3) Altough my web.xml is complete, why does not allow the app to start ?
Thanks,
You are probably assuming that Tomcat is, by default, doing something inefficient when deploying your webapp, and that if you make just the right change you can kludge around it and make your webapp start much faster. Those are not safe assumptions to make. Tomcat tends to be very efficient, even handling large webapps.
It sounds to me like your webapp is large enough where the JDK is not able to load that huge number of classes and instantiate that large number of objects in less time than 13 seconds. The time is likely spent mainly in instantiating & initializing servlets and everything that they require, which is a very large amount of work to do if your webapp has many large subsystems to initialize before serving requests. Doing all of that can certainly take tens of seconds, and during that time not much of it is spent parsing config files, even opening JARs to find and parse some.
Why your webapp fails to start with a static metadata-complete deployment descriptor, I don't know, in part because you're not saying it what specific way it's failing when it fails. But, it's likely that by setting metadata-complete to true you have bypassed a necessary part of webapp startup that your webapp depends on.
A Potential Startup Optimization
Something that you might configure specifically for your large webapp that could save Tomcat a significant amount of time looking through your webapp's files is: skipping JARs that you know Tomcat shouldn't scan for certain things such as Servlet 3 fragments and TLDs. Have a look at your Tomcat's conf/catalina.properties file.. these configurable system properties are in there:
# Additional JARs (over and above the default JARs listed above) to skip when
# scanning for Servlet 3.0 pluggability features. These features include web
# fragments, annotations, SCIs and classes that match @HandlesTypes. The list
# must be a comma separated list of JAR file names.
org.apache.catalina.startup.ContextConfig.jarsToSkip=
# Additional JARs (over and above the default JARs listed above) to skip when
# scanning for TLDs. The list must be a comma separated list of JAR file names.
org.apache.catalina.startup.TldConfig.jarsToSkip=tomcat7-websocket.jar
Add all of your JARs that should be skipped when Tomcat is searching for these, and my guess is that Tomcat's part of starting your webapp will complete sooner. How much sooner depends on the webapp.
Answering my own questions:
2) Can you explain why setting metadata-complete to true does not help to reduce the 13s ?

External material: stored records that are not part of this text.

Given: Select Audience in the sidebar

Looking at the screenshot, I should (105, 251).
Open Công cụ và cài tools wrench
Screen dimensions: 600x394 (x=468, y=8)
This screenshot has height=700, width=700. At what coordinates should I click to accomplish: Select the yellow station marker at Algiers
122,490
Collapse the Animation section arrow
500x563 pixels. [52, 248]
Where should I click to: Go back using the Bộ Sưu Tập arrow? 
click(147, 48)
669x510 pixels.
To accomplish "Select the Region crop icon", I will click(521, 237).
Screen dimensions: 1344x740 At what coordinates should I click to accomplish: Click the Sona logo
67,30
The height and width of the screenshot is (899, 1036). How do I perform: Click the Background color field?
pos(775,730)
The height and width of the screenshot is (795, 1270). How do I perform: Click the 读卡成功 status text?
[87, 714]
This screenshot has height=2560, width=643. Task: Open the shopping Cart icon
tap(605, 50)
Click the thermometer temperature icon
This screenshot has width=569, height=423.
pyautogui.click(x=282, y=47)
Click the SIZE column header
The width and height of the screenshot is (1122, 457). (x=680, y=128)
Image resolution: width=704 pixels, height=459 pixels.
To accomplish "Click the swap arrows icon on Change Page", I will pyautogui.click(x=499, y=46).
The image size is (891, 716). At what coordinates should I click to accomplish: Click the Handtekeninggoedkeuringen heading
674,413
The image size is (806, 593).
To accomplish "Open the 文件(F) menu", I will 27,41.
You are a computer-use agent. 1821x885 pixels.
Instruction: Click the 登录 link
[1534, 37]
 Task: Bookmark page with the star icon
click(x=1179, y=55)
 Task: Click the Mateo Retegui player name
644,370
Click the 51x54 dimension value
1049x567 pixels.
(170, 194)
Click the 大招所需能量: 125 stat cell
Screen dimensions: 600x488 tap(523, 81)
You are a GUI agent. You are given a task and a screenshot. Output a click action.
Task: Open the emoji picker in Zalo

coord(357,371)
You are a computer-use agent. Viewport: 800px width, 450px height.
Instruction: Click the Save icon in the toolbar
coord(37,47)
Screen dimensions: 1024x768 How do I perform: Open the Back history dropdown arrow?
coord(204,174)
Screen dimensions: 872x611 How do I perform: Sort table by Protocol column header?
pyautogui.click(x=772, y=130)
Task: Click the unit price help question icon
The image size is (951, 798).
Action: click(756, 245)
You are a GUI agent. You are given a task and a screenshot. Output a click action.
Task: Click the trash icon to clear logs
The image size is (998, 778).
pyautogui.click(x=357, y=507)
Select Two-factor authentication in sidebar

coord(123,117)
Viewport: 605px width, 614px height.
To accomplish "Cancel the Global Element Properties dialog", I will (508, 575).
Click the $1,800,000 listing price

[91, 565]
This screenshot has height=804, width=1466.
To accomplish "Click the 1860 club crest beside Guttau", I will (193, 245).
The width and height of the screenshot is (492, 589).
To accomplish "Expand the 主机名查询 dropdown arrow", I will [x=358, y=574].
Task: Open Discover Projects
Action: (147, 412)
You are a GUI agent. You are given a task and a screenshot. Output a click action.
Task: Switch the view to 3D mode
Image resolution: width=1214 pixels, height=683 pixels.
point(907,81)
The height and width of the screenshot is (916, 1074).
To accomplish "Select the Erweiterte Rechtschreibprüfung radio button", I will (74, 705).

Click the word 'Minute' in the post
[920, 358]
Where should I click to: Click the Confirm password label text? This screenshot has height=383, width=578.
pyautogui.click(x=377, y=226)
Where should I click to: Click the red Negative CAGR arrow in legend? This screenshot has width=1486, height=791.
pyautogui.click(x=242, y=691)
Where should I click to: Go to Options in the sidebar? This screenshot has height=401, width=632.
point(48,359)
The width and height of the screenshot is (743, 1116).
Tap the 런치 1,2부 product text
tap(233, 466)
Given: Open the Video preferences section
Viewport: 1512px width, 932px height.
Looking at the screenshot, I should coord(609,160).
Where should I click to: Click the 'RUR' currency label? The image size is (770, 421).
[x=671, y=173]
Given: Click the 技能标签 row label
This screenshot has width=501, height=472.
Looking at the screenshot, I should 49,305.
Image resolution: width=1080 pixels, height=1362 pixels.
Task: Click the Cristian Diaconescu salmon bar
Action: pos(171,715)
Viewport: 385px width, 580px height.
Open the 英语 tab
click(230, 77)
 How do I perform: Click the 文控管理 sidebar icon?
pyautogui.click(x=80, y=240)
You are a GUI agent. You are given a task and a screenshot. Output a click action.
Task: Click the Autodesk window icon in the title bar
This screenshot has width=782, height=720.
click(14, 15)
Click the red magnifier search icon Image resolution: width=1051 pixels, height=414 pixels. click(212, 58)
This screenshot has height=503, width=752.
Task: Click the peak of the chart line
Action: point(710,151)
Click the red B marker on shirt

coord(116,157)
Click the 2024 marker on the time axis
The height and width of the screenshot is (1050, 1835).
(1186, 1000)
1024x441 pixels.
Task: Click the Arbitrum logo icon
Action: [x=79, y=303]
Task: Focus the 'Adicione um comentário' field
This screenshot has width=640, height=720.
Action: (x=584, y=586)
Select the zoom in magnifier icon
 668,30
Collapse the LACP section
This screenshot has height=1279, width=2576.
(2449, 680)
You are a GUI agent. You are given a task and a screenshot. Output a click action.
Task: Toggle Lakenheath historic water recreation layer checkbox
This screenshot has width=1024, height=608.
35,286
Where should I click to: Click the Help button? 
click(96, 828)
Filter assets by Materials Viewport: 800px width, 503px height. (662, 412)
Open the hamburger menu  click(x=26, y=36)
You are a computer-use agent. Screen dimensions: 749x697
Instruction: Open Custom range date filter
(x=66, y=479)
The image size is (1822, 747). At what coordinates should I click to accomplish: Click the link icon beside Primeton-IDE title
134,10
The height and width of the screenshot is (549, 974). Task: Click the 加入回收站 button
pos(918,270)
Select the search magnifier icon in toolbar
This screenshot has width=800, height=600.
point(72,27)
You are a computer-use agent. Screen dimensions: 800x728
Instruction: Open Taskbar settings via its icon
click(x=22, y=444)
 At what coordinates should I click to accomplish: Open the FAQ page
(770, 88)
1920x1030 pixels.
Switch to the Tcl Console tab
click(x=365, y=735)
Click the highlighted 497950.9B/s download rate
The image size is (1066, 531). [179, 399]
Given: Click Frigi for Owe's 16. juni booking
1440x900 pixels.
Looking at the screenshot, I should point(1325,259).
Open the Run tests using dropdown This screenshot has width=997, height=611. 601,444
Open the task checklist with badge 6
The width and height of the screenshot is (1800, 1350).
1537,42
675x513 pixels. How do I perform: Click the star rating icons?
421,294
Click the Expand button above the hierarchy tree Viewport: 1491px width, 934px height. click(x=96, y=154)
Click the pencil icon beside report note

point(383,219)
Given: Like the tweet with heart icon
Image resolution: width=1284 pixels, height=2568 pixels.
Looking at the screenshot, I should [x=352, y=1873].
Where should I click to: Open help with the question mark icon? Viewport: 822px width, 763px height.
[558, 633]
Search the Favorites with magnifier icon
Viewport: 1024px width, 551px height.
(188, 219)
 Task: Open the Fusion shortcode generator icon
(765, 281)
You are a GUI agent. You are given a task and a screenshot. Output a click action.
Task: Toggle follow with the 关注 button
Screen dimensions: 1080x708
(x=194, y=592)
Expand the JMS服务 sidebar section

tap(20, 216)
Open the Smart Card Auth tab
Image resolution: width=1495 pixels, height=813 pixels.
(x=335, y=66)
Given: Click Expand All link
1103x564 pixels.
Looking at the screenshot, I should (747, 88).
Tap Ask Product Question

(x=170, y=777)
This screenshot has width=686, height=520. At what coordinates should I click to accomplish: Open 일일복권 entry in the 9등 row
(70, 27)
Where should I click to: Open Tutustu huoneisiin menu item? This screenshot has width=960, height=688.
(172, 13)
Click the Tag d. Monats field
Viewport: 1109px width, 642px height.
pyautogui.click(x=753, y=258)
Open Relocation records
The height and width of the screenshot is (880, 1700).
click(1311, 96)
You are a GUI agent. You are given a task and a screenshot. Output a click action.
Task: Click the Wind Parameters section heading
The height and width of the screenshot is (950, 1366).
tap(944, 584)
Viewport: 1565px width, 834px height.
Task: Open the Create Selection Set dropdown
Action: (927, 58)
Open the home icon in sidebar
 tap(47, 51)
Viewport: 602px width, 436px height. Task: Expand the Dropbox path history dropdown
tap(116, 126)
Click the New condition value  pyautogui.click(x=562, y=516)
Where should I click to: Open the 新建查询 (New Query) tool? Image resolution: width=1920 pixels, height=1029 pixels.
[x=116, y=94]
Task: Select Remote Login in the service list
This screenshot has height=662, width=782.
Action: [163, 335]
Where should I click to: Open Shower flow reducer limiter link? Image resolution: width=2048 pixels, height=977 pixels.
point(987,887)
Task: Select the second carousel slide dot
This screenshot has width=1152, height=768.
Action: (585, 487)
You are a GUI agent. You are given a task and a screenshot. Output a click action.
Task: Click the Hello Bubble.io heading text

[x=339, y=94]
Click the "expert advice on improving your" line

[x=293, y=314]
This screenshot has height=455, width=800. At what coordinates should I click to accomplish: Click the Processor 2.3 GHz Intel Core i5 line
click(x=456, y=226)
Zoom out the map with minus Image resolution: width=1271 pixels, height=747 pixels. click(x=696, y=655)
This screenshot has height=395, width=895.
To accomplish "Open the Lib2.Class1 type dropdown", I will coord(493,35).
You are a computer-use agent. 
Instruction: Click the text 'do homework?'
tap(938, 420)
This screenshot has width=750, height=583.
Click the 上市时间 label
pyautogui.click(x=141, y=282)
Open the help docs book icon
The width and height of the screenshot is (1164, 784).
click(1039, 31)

Metadata-complete attribute does not control directly class annotation scanning. It controls if web-fragments will be discovered, and then in-turn the classes contained in these fragments will be scanned.
Provided the same web fragments are enabled in <absolute-ordering> (or left empty), ServletContainerInitializer.onStartup(Set>, ServletContext) will receive the same set of annotated classes independently of the value of metadata-complete.
So, by itself changing the value of metadata-complete will not have an impact on exploded war deployment / class scanning. Changes will happen only if the webfragments are specified.
As a side effect, jars not part of a web fragement will not be scanned which may cause problem with annotated classes in TLDs. It is thus important that all components of the applications are web fragments to benefit from this optimization.
3) Altough my web.xml is complete, why it does not allow the app to start ?
With option logEffectiveWebXml="true" set on conf/context.xml, are only logged listeners and filters. ServletContainerInitializers (SCIs) are not specified.
If <absolute-ordering> is not set in web.xml, SCIs will be discovered as part of the web fragment scanning. If it is set empty as in my example above, all web fragments will be skipped and hence the application will not start.